I started off on another thread but decided this needed its own message. I want to know if I am just been mean and expecting too much from my family. My parents are divorced, my brother lives nearby and my sister is living away. (Neither of them have children yet.) I am the first one to have children and I have three (4,2 and 9 months)and I am a full time mum.
None of my family have ever offered to look after any of the children. I have asked on occasion but they can only manage one at a time - usually my eldest and also I wish I didn't have to ask them - it makes me feel like they are then doing it against their will.
They were all quite good when my daughter was ill and in hospital for a long time but apart from that they don't do much at all.
My grandparents used to take me out places even though they lived far away. Friends of mine leave their children for odd nights with family so that they can go out or whatever.

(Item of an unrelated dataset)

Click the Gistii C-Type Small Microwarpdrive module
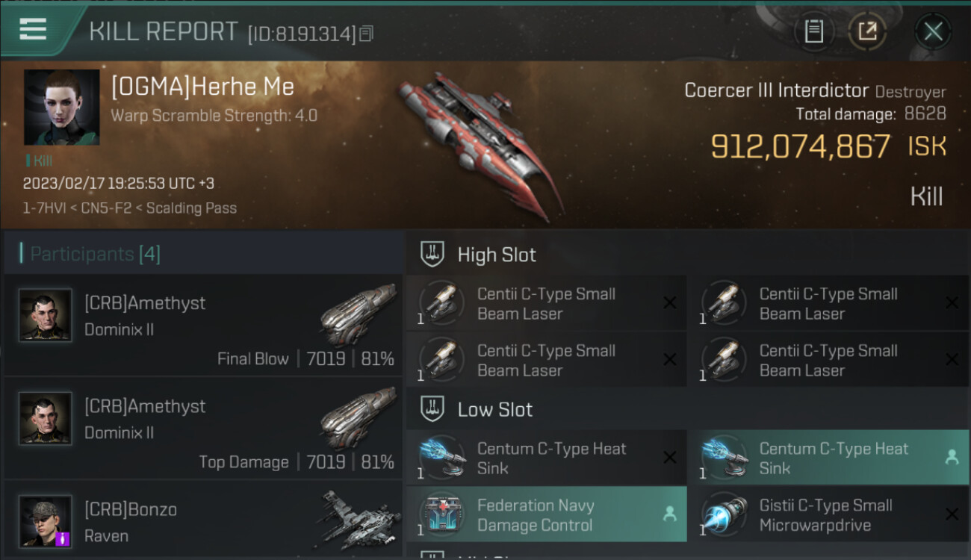The height and width of the screenshot is (560, 971). point(828,514)
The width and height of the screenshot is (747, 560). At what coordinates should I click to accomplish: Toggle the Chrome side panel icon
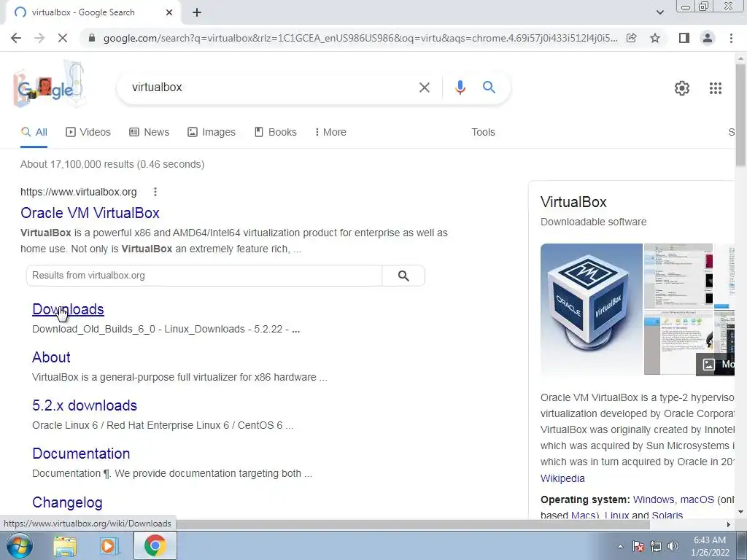[684, 38]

They can see me struggling and I have said that I find it hard not getting a break so I am surprised that they don't offer help. Also shouldn't they want to see the children just for their own enjoyment? So that's my version of it! From their point of view (this is me guessing) - they all work full time and have their own lives and I think they feel that they do see the children enough.
I really just want someone to say - come on - you look like you could do with a break - why don't I take the children to the park for a couple of hours.
Am I living in cloud cuckoo land and being ungrateful or do you think its a problem that should be tackled?
Any ideas very gratefully received. Thankyou...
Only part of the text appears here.